HI @voutasaurus,
I think we can disscount this hunch because the error message for a bad nonce is pretty distinct. The layer of the codebase that would raise a 400 for a challenge being the wrong state is beyond the WFE's check of the nonce.
You can send a GET request to the challenge URI that you are POSTing and it will have the status in the returned challenge object. It will also return a Link header with a rel="up" relation that will point to the URI of the Authorization object the particular challenge is associated with. Sending a GET to the Authorization URI will also include its state in the response.
Yup! That sounds likely. I think you're seeing the result of authorization reuse.
We just recently enabled this for pending authorizations. This was something we previously only did for valid authorizations.

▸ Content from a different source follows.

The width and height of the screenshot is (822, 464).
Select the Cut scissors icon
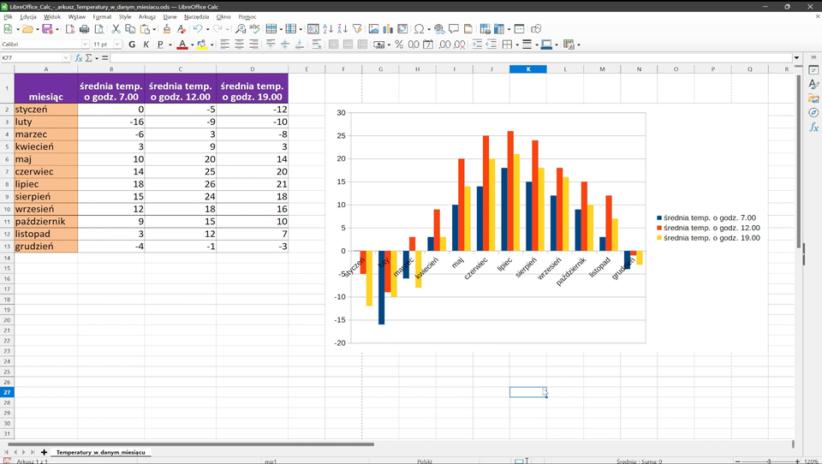pyautogui.click(x=116, y=29)
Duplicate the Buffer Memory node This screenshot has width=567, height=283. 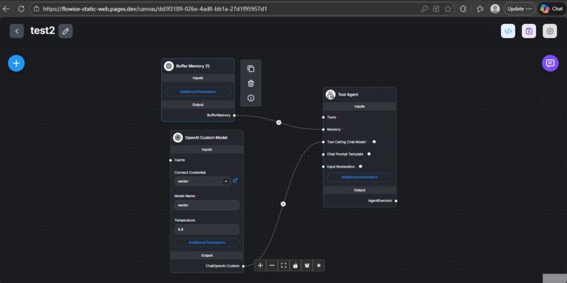pyautogui.click(x=251, y=69)
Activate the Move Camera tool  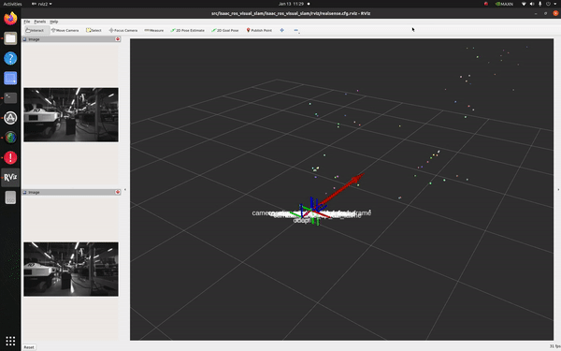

I suspect that your system made two new-authz requests for the same identifier (let's say example.com). Maybe one request was made in Thread A and one in Thread B. If A is the first to POST new-authz for example.com it would get back a brand new pending authorization (let's say ID=abcd) for the identifier with a set of challenges. If B then subsequently POSTed new-authz for example.com it would get back pending authz ID=abcd. Now if A POSTs on the pending authz abcd challenges, and the Boulder VA is happy, the authz will get switched to state valid. If B comes along at this point and tries to do the same thing, POST one of the challenges, it will run into an error because the challenge is no longer pending. In fact the authorization the challenge is associated with is already valid and so none of the challenges are required.
Does that make sense? It may also explains why the issue isn't consistent. There are likely factors at work in your system that prevent this from happening in all cases.